WHAT YOU SHOULD DO:
In your copy of the records, include every word exactly and no pictures.

STUDY MATERIAL:
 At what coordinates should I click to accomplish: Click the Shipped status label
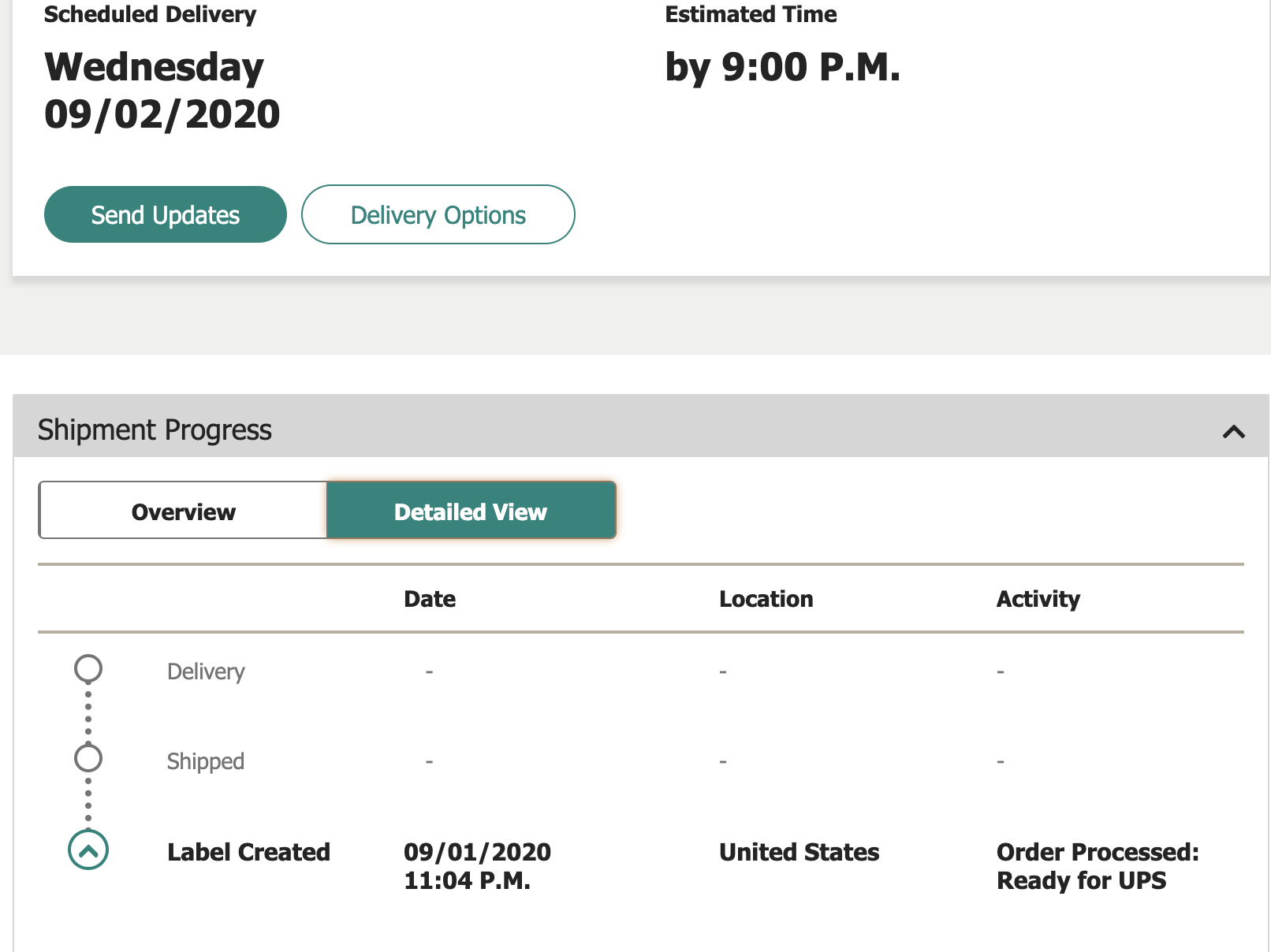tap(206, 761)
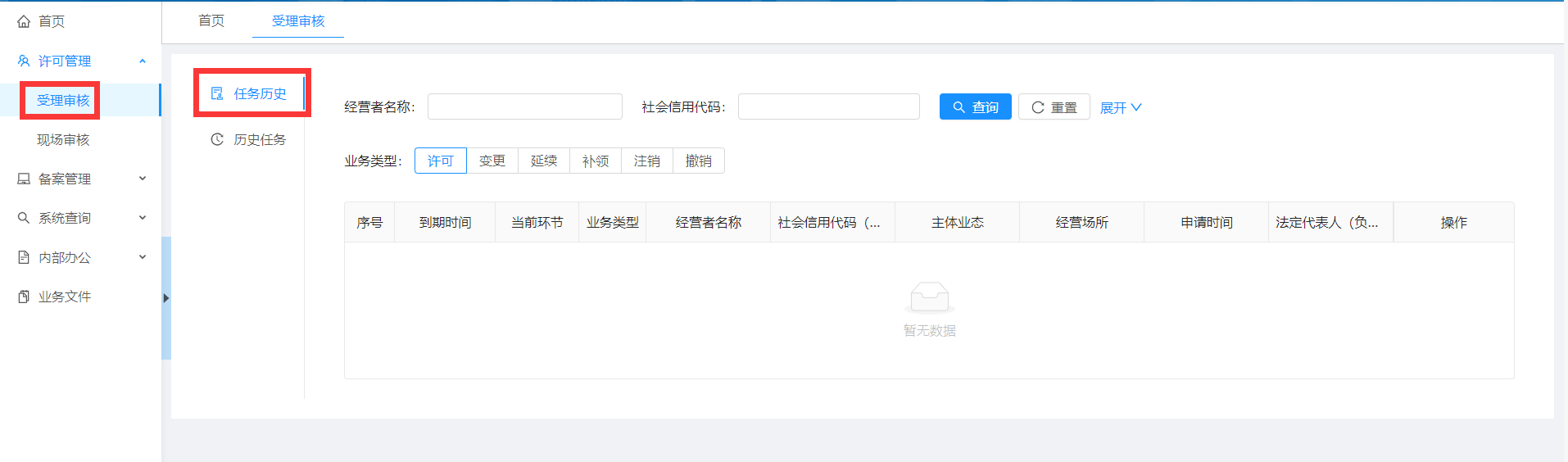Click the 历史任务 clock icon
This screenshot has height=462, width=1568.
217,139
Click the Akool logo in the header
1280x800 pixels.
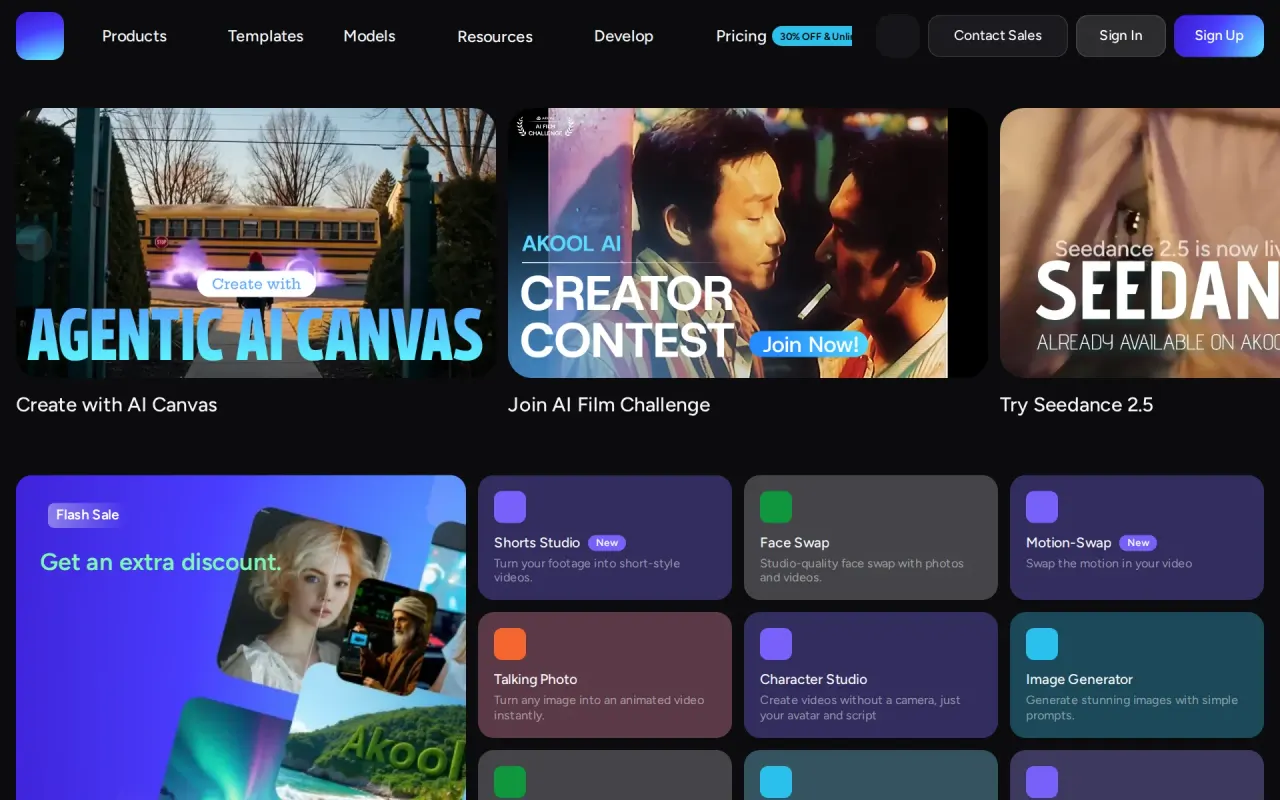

OUTPUT FOR THIS EXERCISE:
 At what coordinates should I click to accomplish: Click the Shipped status label
tap(206, 761)
Click the 历史任务 clock icon
This screenshot has height=462, width=1568.
217,139
Click the Akool logo in the header
1280x800 pixels.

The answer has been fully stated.